Skyscrapers are killing our cities. Just like cookies, while one or two are fine, if you have too many, everything is thrown out of balance. The problem is that these huge buildings stand alone and don’t relate to their surroundings, instead following an almost cookie-cutter design and creating a sameness to the skylines of every major (and not so major) city.
That’s the argument of writer Eric Reguly. Taking London as an example, he cites the tall behemoths that dwarf the existing buildings in London’s financial district. The Square Mile–as it’s known–is full of beautiful, historic (and short) buildings, but the ingress of tall status symbols is “quickly eroding the City’s character.” The architecture of our great cities is becoming as homogeneous as the selection of stores on our downtown streets, and in our shopping malls.
Skyscrapers are also environmental disasters. You can’t open the windows, so you need air-conditioning on all summer long, and however great a multiple-glazed window may be at insulation, it doesn’t beat a good foot or two of stone wall for regulating temperature. They keep the heat out in the summer and act like a storage heater in the winter. Too hot? Air a bit stuffy? Open a window.
Not only do these vertical islands suck up resources and throw the surrounding streets into shadow, but they are single-serve structures. “Bank towers with enormous open trading floors wired to the fastest communications networks cannot be easily remade into housing, factories, or shops,” says Reguly. By contrast, old low-rise building can be and are remade, over and over. Factories become loft apartment buildings, as do old red-brick British schools. One of London’s most famous art galleries, the Tate Modern, is housed in a former power station by the side of the Thames, and its huge ground-floor Turbine Hall space has done much to bring art to a public that normally wouldn’t bother.

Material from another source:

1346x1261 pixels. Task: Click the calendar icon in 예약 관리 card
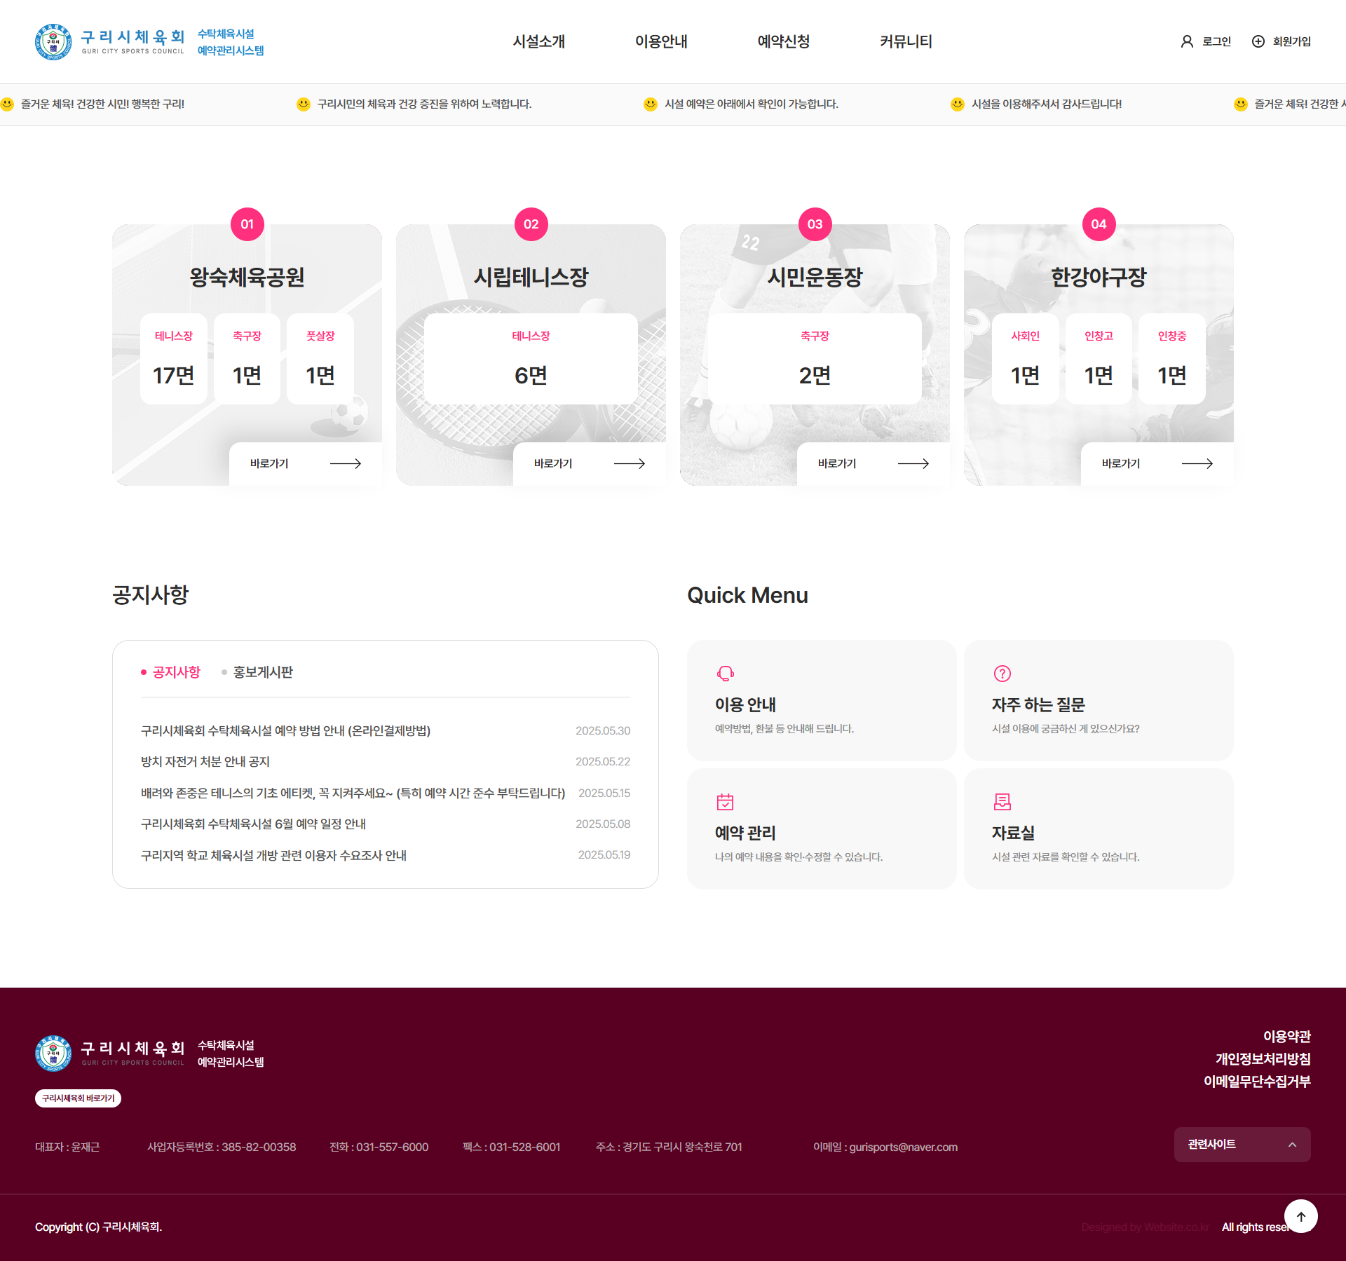[725, 801]
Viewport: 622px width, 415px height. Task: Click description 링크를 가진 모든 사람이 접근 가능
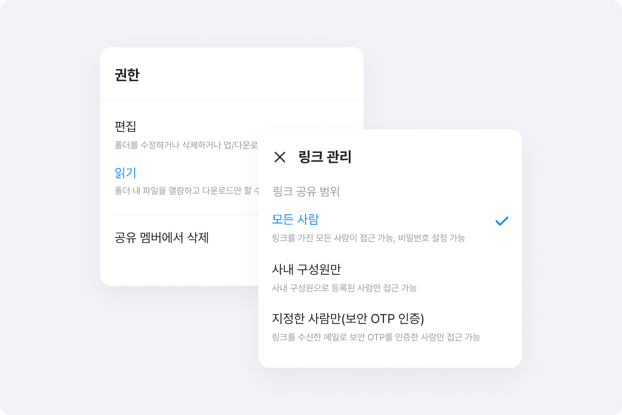click(x=368, y=238)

Skyscrapers, on the other hand, have more in common with the fast-fashion clothes you find in H&M than they do with an old woolen overcoat you can pass down to your grandchildren. “For the most part,” writes Reguly, “[skyscrapers] will have to be torn down when they have outlived their usefulness.” And the bigger the attention-grabbing “Renaissance codpieces” are, the more wasteful it is to demolish them.